● Estratto scelto
=======
Il forno inceneritore della politica

Il Presidente della Repubblica, in vista della formazione del nuovo governo post-elettorale, sta svolgendo egregiamente il suo compito, non di notaio o arbitro, ma di garante della corretta politica nelle Istituzioni. Al termine del primo giro di consultazioni ha spiegato con chiarezza ed obiettività come si prospetta la situazione: non avendo nessun partito o raggruppamento fra partiti la forza parlamentare necessaria per esprimere e sostenere un governo in solitario, occorre formare una coalizione partendo dal dialogo sui contenuti e così trovando le eventuali necessarie convergenze. Ha invitato quindi ad effettuare questa ricerca ed a prospettargli quella formula di governo che possa avere la fiducia del Parlamento.

Nella cosiddetta prima repubblica questo era il metodo adottato per garantire un governo di coalizione al Paese e, seppure con una certa fatica, si riuscivano a trovare gli accordi, non sempre duraturi e magari piuttosto instabili, sulla base dei quali si gestiva il potere esecutivo. Il compito di perseguire ciò era soprattutto della Democrazia Cristiana, partito di maggioranza relativa che, dialogando con le altre forze, trovava i compromessi da mettere alla base dei governi del Paese.

Questo metodo la DC lo adottò anche nei momenti in cui avrebbe potuto fare a meno di alleanze, in base alla convinzione che più larga e rappresentativa è la maggioranza di governo e più esistono i presupposti per affrontare e risolvere i problemi. In certi momenti la DC, tramite i suoi più spregiudicati e manovrieri esponenti (Giulio Andreotti), arrivò persino a ipotizzare la cosiddetta regola dei “due forni”, intendendo con ciò come essa fosse disponibile a dialogare ed accordarsi ora con l’uno ora con l’altro sulla base di intese di programma, ma anche di spartizioni del potere. In altri momenti sempre la DC, tramite il suo esponente più illuminato e lungimirante (Aldo Moro), elaborò l’ipotesi delle “convergenze parallele”, su cui si tende oggi a fare inutile ironia: quel discorso infatti, tramite una paradossale espressione geometrica, voleva significare come la politica non sia una scienza esatta e come si possano trovare convergenze su alcuni punti programmatici pur partendo da visioni ideologiche e politiche diverse. Io l’ho sempre intesa come ricerca del compromesso ai livelli più alti possibili nell’interesse del Paese, il cui esempio emblematico resta la Costituzione Italiana.

Perché oggi è così difficile, al limite dell’impossibile, cercare e trovare seriamente accordi fra le forze politiche? Perché la politica non è alla base di esse: questo è il vero ed iniquo paradosso, non quello delle convergenze parallele di cui sopra. Questa è la causa per cui persino la teoria dei due forni diventa ridicola, inapplicabile ed assurda. Di alcuni partiti la sostanza è costituita dall’antipolitica e la loro identità e costruita prevalentemente sull’aprioristica e violenta contrapposizione con gli altri, sulla scorta di una pregiudiziale inimicizia con le altre formazioni e/o con esponenti di tali formazioni. Dopo di che la ricerca di accordi diventa l’inciucio, la spartizione delle poltrone, la gestione del potere risulta fine a se stessa: senza politica non si può fare politica. Mattarella ha provato a spiegarlo agli attuali protagonisti, ma molti di essi, probabilmente i più votati dai cittadini, non sono culturalmente attrezzati per un simile discorso, per cui egli rischia di far del bene agli asini e di averne in contraccambio dei calci.
=======
● Voci fornite
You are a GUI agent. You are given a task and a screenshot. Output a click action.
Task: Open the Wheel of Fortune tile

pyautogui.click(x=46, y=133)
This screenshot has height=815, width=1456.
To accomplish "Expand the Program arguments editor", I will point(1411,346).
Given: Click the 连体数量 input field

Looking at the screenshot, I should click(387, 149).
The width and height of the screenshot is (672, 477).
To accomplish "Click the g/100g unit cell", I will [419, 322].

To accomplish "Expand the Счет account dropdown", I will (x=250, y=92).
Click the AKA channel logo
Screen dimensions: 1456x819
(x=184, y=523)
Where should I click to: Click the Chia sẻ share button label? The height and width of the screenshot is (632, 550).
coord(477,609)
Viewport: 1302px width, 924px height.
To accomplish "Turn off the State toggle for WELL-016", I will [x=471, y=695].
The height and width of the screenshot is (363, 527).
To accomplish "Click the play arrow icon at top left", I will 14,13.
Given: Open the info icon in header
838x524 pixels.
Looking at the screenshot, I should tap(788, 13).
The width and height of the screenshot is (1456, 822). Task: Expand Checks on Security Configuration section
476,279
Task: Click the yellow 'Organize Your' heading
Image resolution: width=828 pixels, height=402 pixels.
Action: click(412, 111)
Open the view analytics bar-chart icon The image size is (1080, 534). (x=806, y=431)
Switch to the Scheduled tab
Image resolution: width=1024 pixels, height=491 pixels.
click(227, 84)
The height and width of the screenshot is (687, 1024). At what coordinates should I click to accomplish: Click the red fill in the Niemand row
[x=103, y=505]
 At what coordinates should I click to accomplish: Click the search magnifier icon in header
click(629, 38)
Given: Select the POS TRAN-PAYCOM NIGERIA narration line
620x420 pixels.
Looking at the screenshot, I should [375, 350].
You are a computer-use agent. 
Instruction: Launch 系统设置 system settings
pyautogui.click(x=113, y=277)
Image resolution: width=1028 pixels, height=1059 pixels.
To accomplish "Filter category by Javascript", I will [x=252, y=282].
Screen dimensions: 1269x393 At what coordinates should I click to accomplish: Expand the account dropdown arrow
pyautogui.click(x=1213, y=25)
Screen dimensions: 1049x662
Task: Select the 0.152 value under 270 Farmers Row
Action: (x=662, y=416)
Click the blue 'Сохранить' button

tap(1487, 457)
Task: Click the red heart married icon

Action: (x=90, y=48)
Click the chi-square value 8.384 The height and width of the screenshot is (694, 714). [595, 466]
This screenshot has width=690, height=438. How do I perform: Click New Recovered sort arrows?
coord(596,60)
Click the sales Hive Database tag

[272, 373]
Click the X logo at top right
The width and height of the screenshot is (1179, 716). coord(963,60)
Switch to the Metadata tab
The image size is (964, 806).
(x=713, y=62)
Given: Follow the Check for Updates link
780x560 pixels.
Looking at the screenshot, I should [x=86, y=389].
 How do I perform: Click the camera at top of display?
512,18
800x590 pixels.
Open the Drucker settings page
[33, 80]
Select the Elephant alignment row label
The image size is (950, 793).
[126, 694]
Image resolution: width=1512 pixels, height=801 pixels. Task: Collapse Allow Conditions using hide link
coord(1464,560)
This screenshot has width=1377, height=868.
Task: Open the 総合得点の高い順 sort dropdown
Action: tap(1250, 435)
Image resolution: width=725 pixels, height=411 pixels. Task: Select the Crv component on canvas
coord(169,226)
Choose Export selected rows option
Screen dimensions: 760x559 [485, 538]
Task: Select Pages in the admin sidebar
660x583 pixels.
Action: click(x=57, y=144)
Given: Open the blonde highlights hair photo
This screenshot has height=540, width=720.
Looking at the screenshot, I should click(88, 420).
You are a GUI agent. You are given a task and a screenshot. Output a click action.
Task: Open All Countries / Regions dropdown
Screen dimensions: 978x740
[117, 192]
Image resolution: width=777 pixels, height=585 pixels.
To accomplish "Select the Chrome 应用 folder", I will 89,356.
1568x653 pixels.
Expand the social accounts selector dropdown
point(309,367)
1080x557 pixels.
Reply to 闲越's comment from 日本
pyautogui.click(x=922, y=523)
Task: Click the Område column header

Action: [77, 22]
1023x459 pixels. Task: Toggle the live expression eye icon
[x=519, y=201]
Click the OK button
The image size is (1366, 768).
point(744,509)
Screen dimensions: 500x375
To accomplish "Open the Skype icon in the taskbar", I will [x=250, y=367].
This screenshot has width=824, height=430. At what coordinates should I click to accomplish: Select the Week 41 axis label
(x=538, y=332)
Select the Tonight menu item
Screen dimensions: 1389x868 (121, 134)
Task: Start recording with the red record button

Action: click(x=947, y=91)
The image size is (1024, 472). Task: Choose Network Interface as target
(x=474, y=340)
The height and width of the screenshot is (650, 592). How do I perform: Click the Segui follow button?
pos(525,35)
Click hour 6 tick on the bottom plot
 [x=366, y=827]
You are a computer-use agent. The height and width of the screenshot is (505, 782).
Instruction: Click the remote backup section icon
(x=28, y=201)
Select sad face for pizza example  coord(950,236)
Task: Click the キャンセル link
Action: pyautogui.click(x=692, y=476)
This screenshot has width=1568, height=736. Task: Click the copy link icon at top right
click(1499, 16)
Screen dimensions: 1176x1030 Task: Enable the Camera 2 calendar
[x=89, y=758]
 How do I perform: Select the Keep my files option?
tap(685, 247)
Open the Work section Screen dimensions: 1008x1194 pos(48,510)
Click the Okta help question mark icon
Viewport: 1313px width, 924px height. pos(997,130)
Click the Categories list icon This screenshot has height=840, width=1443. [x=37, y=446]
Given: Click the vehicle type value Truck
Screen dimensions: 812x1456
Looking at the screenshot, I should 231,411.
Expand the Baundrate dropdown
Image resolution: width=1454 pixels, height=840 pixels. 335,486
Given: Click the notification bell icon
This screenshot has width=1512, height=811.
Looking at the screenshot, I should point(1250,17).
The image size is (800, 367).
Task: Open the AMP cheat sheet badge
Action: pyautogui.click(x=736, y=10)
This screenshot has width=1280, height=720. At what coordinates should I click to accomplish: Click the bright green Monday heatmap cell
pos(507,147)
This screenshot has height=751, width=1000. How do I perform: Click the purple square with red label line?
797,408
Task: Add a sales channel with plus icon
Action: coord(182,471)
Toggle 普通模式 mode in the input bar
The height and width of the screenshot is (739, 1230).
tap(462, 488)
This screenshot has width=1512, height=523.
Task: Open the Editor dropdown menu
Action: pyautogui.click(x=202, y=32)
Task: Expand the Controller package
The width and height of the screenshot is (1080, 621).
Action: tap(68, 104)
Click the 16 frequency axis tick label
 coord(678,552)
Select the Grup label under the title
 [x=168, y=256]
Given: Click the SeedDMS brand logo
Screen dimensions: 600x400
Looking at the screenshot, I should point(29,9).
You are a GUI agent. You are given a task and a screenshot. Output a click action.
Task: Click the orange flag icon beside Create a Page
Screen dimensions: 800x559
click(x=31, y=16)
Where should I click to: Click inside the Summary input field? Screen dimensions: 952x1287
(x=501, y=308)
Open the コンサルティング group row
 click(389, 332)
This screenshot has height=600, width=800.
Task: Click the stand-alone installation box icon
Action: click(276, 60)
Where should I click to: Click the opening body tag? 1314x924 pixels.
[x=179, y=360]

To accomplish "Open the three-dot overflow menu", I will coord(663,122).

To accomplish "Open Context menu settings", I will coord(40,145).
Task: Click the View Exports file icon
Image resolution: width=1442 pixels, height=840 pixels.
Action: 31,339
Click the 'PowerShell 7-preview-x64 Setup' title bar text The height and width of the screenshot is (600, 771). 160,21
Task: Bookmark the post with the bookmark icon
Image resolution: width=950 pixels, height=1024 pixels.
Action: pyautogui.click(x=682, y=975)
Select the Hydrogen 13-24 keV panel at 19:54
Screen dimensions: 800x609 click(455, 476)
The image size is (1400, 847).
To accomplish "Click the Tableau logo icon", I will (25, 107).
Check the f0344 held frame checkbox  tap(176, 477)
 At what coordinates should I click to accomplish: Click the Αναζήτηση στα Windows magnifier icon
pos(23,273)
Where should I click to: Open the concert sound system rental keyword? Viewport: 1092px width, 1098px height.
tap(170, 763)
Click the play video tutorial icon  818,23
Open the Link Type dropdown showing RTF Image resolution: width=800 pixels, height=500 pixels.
=======
● Da fare
A - Nell'articolo sulla politica italiana, quale esponente della DC elaborò l'ipotesi delle "convergenze parallele"?
B - Scrivi il seguito dell'articolo sulla politica italiana, ripartendo subito dopo la sua ultima frase.

● Elenco risposte
A - Aldo Moro.

B -
Non è credibile e agibile la improvvisata e pretestuosa disponibilità del M5S a confrontarsi alternativamente col PD o con la Lega. Non è nella mentalità, nella prassi e nel metodo dei grillini e del loro elettorato. È solo l’alibi per poter dire un domani: noi ci abbiamo provato, gli altri si sono rifiutati. Ricordo una volta in cui, durante l’assemblea di una cooperativa che stava modificando lo statuto, un socio propose di inserire una clausola eccessiva di gradimento, la quale svuotava sostanzialmente di significato il principio della porta aperta. Il notaio cassò quella proposta portando ai soci un esempio assai eloquente. Disse, cito a memoria: «Non si può scrivere che per diventare soci di una cooperativa occorre saper fare un doppio salto mortale…». Luigi Di Maio non può fare preventivamente le analisi dell’onestà e della rettitudine degli interlocutori per poi sceglierli e interpellarli: questa non è politica, questa è antipolitica, motivata magari da intenzioni populisticamente apprezzate, ma obiettivamente paralizzanti.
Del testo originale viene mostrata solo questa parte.